-- Opening Marker --

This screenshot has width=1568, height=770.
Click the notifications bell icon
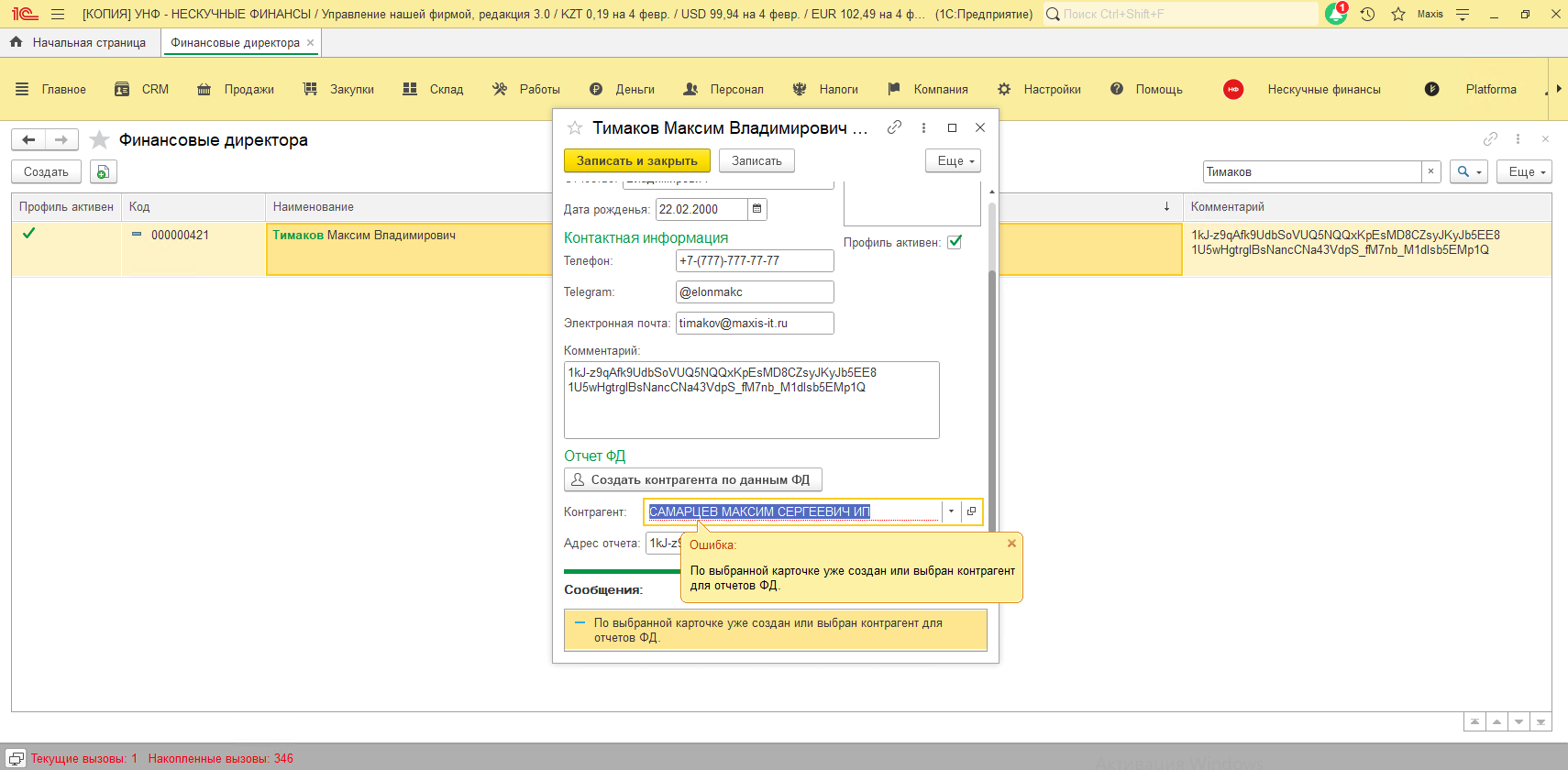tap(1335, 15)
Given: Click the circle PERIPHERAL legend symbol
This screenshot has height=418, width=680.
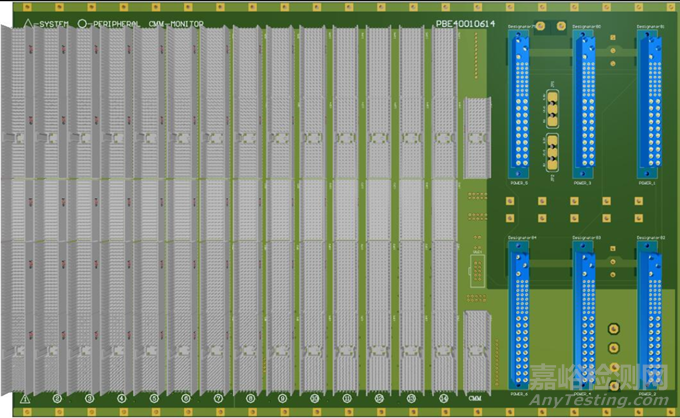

-- Closing Marker --

== EXERCISE DETAILS ==
Your answer must be an exact copy of the records, minus any pictures.

== TASK RESULT ==
This screenshot has width=1568, height=770.
Click the notifications bell icon
tap(1335, 15)
Given: Click the circle PERIPHERAL legend symbol
This screenshot has height=418, width=680.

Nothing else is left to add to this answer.